Document text -
+ + + +

Now right click the Grid bar on the left, click export then save feature as.

Now save as a comma separated value (CSV) and save your new grid to where your R work directory will be.

##It’s R time Great now we are up to the fun part.

Firstly load in the relevant packages

# Install and require necessary R packages.
library(RCurl) 
library (rjson)
library(RJSONIO)

# Set working directory with path name in quoation marks and / instead of \
setwd("Your/work/directory")
grid <- read.csv('your_grid.csv')

So your output from your grid should look something like this. Make sure that the left, top, right and bottom are all in decimal degrees as this is likely to confirm that you have the correct geographic projection.

head(grid)
##       left       top    right    bottom  id
## 1 153.3778 -28.04015 153.3878 -28.05015 127
## 2 153.3778 -28.05015 153.3878 -28.06015 128
## 3 153.3778 -28.06015 153.3878 -28.07015 129
## 4 153.3778 -28.07015 153.3878 -28.08015 130
## 5 153.3878 -27.95015 153.3978 -27.96015 131
## 6 153.3878 -27.96015 153.3978 -27.97015 132

Once you have done this and you’re confident that your grid.csv is loaded in correctly, it is time to create a very large function.

Essentially what we are doing is turning the Flickr geo pull into a function, then looping this function through your grid.csv, one line at a time.

This next bit looks scary but don’t be alarmed as your really don’t have to change much. The only things your need to change are the api_key and api_secret. These can be sourced from https://www.flickr.com/services/api/

You can also change the request date, especially the maxDate to get the most current photos.

+ + + +

Dataset excerpt -
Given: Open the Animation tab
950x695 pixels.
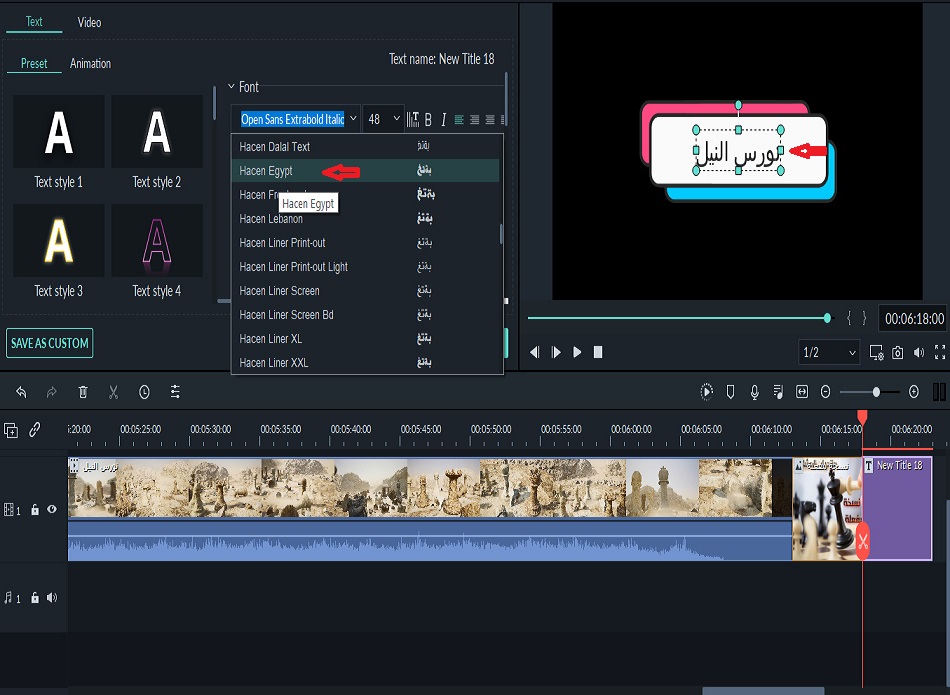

+ + + +

Required work -
a: According to the Flickr tutorial, which two values are the only ones that need to be changed in the large function?
b: List every R package that the Flickr tutorial loads with the library function.
c: Continue the Flickr tutorial from the point at which it stops.
The material shown after the Flickr tutorial comes from a separate source.

Expected responses -
a: The api_key and the api_secret.

b: RCurl, rjson, RJSONIO

c:
Flickr_return <-function(x){
# Flicker API access keys 
# Key must have single quotations around it
# Example: 'A8MNR7997LLOP123'
api_key = 'YOUR_API_KEY'
api_secret = 'YOUR_API_SECRET'

# Create function to return URL using flickr.photos.search 
# More information at https://www.flickr.com/services/api/flickr.photos.search.html
getURL = function(api_key, minDate, maxDate, minLon, minLat, maxLon, maxLat, pageNum){
  root = 'https://api.flickr.com/services/rest/?method=flickr.photos.search&'
  u = paste0(root,"api_key=",api_key, "&min_taken_date=",  minDate,"&max_taken_date=", maxDate,"&bbox=", minLon,"%2C+", minLat, "%2C+", maxLon, "%2C+", maxLat,
             "&has_geo=1&extras=description%2C+geo%2C+date_taken%2C+date_upload%2C+views%2C+tags%2c+url_o&per_page=250&page=",
             pageNum, "&format=json&nojsoncallback=1" )
  return(URLencode(u))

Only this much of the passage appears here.